- Native to: United States
- Region: Central Alaska (Chevak)
- Ethnicity: Cupʼik
- Language family: Eskaleut EskimoYupikCentral Alaskan YupʼikChevak Cupʼik; ; ; ;
- Early forms: Proto-Eskimo–Aleut Proto-Eskimo Proto-Yupik ; ;
- Writing system: Latin

Language codes
- ISO 639-3: –
- Glottolog: hoop1234

= Chevak Cupꞌik dialect =

Cupꞌik dialect of southwestern Alaska, US

Chevak Cupʼik or just Cupʼik (and sometimes Cugtun) is a subdialect of the Hooper Bay–Chevak dialect of Yupʼik spoken in southwestern Alaska in the Chevak (Cupʼik, Cevʼaq) by Chevak Cupʼik Eskimos (own name Cupʼit or Cevʼallrarmuit). Speakers of the Chevak subdialect refer to themselves as Cupʼik (as opposed to Yupʼik), while speakers of the Hooper Bay subdialect refer to themselves as Yupʼik (not Cupʼik), as in the Yukon-Kuskokwim dialect.
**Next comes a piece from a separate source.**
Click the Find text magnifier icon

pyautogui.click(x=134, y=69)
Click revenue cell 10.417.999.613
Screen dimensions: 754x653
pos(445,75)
The Central Alaskan Yupik who live in the village of Chevak call themselves Cupʼik (plural Cupʼit), whereas those who live on Nunivak Island (Nuniwar in Nunivak Cupʼig, Nunivaaq in Central Yupʼik) call themselves Cupʼig (plural Cupʼit), the spelling differences serving as a self-designated cultural identifier between the two groups. In both dialects, the Yupʼik consonant c is pronounced as an English ch. The Cupʼik dialect is readily distinguished from other dialects of Yupʼik by the pronunciation of the Yupʼik "y" sound as a "ch" sound (represented by the letter "c"), and by some fundamental differences in the basic vocabulary.

The oldest fully bilingual person in Chevak is Leo Moses, born in 1933; there are few if any persons born after 1945 who do not speak English.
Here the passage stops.